在可选实施方式中,成像托盘可以使用不同机构“锁定”以及“解锁”。在这种实施例中,一个或多个闩件112也自搁板110向外悬伸,并且包括缝隙114,用于容纳安装于壳体28内部的凸耳142(或其他机械制动装置)。在这种实施例中,闩件进一步包括磁性吸引元件。磁性源(例如,磁体)设置在分析装置22内。为了分离闩件122,操作磁性源以吸引安装于闩件112的元件。磁性源和元件之间的吸引导致悬伸的闩偏出与凸耳142的接合,从而,允许成像托盘26相对于壳体28移动。

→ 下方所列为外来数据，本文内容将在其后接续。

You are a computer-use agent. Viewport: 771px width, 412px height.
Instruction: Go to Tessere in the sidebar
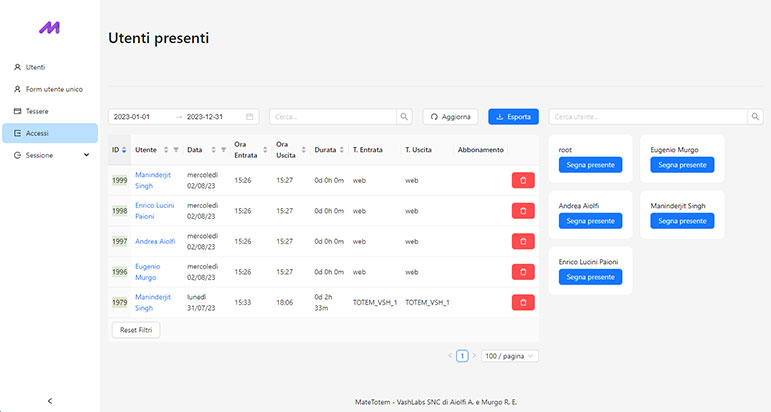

虽然参照示范实施例对本发明进行了描述,但本领域技术人员应当理解,在不脱离本发明范围的情况下,可以对其进行多种修改以及对其组成部分进行等效置换。另外,在不偏离本发明实质范围的情况下,可以对本发明的教导进行多种修改以适应特定情形或材料。所以,本文中的特定实施例作为实现本发明的优选实施方式,并不用于将本发明局限于此。作为这种修改的示例,本卡盒20描述为具有布置在流体模块24内的外部通气口44,用于收纳外部气源。在可选实施方式中,可以在流体模块24中包括气压源;例如,布置在流体模块24内的气囊在暴露于热源时可以产生正气压和负气压。作为修改的另一实施例,本发明卡盒在上文中描述为具有特定实施例的分析室118。虽然所描述的卡盒实施例是特别实用的一种,但也可以替代使用其他的室构造。作为修改的又一示例,本卡盒上文描述为具有特定的闩锁机构40、112。但本发明并不局限于这些特定的闩锁实施例。
Claims (12)
1.一种生物流体样本分析卡盒,包括:
流体模块,所述流体模块具有样本采集端口、初级通道和次级通道,所述初级通道的尺寸形成为借助于毛细作用力吸取流体样本,以及,所述初级通道与所述采集端口处于流体连通,并且相对于所述采集端口固定就位,使得布置在所述采集端口内的流体样本的至少一部分会引入所述初级通道中;以及
分析室,所述分析室安装于成像托盘,所述成像托盘可滑动地收纳于所述卡盒内,并且所述成像托盘相对于所述卡盒能选择性地置于第一位置以及第二位置,在所述第二位置,所述分析室定位成收纳来自所述次级通道的流体;以及
其中,所述次级通道流体地设置在所述初级通道和所述分析室之间,使得从所述初级通道流出的流体样本在进入所述分析室之前必须通过所述次级通道;以及
其中,所述初级通道和所述次级通道之间的相交防止毛细作用力将样本从所述初级通道吸出而进入所述次级通道。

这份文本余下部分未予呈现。